▶ [TEXT SECTION]:

= Beginning of Section =

[comp.compilers] SPARC references

ressler@cs.cornell.edu (Gene Ressler) (03/21/91)

We are developing code generators for the Sun SPARCstations and need to
compile a bibliography of applicable (i.e.  SPARC and SPARC
optimization-specific) references.  If you'll e-mail your suggestions,
I'll post a summary.  I've seen the discussion referring to chip
manufacturers' literature.

Is there anything better?  Anything Sun-specific?  _Any_ suggestion would
be helpful, as even our assembler references are mighty thin.

Gene Ressler
-- 
Send compilers articles to compilers@iecc.cambridge.ma.us or
{ima | spdcc | world}!iecc!compilers.  Meta-mail to compilers-request.

salomon@ccu.umanitoba.ca (Dan Salomon) (03/25/91)

Check out the book "Microprocessors: A Programmer's View"
by Dewar & Smosna.  They compare the SPARC and the MIPS and give
clues to optimizations that didn't occur to me by reading the
SPARC architecture manual.  The book is very informative, even though
the writing is flat footed.

= End of Section =

Collected data entries:
= Beginning of Section =

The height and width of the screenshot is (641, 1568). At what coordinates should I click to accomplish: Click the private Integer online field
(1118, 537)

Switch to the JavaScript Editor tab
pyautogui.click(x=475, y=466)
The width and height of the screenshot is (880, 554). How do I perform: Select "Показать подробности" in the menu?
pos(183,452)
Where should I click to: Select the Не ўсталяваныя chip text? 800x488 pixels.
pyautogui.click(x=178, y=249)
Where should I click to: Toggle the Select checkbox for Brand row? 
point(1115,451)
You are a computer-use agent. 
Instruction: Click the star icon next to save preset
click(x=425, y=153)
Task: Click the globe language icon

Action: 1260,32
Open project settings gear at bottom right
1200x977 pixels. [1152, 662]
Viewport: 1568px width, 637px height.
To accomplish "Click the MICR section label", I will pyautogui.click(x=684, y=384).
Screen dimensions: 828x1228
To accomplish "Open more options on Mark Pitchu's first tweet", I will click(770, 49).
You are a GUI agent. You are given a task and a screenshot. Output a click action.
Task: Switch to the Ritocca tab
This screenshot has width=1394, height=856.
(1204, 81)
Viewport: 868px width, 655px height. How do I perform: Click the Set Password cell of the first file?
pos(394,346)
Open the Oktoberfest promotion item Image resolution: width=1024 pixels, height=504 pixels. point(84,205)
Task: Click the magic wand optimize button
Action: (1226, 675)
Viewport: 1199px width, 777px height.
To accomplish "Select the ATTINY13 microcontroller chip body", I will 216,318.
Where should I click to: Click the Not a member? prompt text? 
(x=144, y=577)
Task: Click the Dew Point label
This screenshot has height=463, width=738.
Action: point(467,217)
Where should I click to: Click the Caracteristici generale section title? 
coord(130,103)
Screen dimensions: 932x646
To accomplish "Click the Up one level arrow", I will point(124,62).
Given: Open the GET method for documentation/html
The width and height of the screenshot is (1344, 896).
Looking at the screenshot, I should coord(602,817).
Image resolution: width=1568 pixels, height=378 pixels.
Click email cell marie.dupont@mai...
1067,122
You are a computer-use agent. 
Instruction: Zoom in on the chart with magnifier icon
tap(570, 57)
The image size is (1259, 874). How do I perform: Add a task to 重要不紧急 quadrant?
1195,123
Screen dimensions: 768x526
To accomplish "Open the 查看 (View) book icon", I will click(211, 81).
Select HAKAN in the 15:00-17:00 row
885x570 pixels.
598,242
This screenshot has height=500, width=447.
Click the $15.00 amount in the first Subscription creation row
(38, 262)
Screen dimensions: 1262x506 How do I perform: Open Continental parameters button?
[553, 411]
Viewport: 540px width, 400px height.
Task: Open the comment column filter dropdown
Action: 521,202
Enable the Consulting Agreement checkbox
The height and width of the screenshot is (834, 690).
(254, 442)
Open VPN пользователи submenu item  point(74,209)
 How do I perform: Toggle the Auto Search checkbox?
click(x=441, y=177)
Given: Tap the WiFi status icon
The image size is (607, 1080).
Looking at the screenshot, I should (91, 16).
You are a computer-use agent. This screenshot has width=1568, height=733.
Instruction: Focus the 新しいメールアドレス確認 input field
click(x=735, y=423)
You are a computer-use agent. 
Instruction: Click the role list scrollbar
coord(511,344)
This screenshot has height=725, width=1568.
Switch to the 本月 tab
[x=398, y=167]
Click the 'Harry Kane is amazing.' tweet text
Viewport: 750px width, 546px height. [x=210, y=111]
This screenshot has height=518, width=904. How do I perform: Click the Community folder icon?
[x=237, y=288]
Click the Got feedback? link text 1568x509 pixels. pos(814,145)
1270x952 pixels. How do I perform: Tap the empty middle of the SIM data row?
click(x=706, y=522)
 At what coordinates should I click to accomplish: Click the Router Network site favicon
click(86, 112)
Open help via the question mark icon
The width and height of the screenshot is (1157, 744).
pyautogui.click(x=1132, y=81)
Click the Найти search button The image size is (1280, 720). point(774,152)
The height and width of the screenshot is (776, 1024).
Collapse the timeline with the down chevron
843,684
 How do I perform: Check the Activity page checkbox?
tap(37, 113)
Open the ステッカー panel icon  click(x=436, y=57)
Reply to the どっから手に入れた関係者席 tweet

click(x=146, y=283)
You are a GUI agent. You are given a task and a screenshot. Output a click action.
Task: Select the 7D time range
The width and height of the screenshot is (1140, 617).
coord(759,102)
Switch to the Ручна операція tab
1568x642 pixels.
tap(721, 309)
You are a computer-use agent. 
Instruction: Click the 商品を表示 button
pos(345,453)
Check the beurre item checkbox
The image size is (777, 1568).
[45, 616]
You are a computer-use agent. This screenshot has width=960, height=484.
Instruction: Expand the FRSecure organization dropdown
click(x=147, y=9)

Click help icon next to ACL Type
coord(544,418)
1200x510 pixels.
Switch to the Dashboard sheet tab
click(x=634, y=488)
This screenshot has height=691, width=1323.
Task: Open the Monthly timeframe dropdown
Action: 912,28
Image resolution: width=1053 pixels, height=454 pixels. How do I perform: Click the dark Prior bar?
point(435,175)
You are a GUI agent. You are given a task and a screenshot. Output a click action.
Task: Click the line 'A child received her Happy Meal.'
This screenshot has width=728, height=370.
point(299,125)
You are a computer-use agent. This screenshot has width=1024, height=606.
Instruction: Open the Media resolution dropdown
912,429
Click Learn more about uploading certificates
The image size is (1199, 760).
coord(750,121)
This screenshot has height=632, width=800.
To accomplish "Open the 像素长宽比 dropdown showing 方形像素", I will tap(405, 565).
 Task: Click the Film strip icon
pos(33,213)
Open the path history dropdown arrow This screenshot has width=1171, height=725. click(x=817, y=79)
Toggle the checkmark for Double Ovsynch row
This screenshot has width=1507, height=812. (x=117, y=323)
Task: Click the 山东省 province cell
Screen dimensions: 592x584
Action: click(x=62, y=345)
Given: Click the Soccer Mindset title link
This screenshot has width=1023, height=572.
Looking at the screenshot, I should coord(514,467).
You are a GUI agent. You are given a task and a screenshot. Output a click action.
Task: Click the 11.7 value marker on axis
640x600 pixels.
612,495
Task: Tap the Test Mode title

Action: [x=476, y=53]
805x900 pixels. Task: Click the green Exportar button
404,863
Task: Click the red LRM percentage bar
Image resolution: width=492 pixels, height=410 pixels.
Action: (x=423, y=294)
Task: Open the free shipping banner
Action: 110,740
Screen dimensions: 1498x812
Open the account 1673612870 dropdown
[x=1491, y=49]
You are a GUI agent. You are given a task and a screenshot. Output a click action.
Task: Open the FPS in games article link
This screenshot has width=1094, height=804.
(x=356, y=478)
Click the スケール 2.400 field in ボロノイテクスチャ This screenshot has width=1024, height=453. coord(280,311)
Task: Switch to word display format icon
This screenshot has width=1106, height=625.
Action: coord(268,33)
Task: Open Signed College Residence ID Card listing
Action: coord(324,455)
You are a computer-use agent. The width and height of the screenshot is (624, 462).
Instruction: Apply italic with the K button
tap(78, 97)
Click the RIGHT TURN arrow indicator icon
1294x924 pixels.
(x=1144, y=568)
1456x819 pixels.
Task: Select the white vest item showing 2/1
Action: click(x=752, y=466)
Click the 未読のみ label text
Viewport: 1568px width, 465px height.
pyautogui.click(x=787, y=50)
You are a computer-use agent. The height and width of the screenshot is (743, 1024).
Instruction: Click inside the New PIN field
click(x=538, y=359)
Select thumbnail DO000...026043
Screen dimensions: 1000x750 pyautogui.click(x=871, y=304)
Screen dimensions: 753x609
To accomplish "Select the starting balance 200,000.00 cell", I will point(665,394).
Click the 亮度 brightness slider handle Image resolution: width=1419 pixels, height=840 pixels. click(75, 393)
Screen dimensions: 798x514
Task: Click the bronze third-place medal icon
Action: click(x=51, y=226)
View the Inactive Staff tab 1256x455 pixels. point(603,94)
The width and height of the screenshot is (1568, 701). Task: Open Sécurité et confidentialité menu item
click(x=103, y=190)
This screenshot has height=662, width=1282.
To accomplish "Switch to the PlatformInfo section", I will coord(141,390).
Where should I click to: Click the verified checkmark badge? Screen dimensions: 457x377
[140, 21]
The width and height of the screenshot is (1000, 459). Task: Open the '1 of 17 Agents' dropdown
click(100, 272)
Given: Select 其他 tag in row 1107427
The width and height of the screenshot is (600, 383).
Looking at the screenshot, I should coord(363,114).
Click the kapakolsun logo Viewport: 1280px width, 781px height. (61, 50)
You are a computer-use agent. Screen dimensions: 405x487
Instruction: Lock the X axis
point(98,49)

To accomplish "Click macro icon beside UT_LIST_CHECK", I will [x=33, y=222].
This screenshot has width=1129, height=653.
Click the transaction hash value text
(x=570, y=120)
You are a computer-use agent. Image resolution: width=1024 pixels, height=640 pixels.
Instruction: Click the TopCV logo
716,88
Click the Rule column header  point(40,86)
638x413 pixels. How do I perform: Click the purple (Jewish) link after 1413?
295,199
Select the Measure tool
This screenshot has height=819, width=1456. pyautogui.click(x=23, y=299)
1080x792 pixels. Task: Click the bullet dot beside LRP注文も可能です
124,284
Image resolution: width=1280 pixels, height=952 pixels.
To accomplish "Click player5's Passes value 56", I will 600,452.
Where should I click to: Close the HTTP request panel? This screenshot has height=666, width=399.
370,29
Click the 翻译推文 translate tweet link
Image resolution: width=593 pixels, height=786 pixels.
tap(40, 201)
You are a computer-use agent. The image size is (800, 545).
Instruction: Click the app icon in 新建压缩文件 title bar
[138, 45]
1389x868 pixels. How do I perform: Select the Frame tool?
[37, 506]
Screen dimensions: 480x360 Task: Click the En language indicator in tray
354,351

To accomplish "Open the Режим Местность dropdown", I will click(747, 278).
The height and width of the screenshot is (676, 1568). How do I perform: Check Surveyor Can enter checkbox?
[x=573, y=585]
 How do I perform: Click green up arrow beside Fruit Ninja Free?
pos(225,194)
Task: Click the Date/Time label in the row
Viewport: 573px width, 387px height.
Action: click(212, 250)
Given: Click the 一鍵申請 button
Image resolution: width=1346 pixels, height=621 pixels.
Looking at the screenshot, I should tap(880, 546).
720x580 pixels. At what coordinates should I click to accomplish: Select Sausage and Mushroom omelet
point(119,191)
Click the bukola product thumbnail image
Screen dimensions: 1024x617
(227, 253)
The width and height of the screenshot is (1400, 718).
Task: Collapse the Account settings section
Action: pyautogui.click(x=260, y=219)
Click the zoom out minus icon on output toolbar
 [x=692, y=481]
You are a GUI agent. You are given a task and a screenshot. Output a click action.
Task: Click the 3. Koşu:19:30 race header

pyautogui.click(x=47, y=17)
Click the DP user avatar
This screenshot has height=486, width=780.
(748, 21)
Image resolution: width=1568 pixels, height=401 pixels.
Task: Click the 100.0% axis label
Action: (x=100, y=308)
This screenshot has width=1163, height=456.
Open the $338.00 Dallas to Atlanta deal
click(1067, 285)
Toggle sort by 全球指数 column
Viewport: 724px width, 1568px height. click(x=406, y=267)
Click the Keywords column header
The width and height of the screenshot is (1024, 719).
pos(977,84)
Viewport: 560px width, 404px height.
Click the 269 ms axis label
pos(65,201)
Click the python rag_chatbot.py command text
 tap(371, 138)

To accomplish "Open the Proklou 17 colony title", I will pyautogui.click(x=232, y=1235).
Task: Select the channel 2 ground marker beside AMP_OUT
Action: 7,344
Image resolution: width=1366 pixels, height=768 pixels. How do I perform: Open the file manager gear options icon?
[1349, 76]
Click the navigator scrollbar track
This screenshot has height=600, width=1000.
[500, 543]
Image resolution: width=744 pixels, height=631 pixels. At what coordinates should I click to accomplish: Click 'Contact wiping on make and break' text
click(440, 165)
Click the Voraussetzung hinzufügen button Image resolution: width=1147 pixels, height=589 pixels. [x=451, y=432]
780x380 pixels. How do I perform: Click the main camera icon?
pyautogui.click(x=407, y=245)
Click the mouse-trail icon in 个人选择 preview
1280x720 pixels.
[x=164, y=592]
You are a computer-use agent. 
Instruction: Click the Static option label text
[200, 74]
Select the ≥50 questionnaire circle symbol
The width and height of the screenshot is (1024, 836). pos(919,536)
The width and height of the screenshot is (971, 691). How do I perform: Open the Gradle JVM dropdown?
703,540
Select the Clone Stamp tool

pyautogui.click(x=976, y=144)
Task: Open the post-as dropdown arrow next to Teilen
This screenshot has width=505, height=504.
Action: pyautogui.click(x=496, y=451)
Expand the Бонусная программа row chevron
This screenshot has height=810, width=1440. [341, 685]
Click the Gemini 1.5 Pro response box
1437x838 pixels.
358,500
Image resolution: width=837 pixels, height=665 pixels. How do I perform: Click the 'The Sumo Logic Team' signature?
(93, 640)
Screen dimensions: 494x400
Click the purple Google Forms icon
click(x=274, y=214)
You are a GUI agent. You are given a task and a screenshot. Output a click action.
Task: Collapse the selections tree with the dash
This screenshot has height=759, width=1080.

= End of Section =

▶ [WORK INSTRUCTION]: In the thread about SPARC references, what book does Dan Salomon recommend, and who wrote it? These items were gathered from a separate source.

▶ [THE ANSWER]: "Microprocessors: A Programmer's View" by Dewar & Smosna.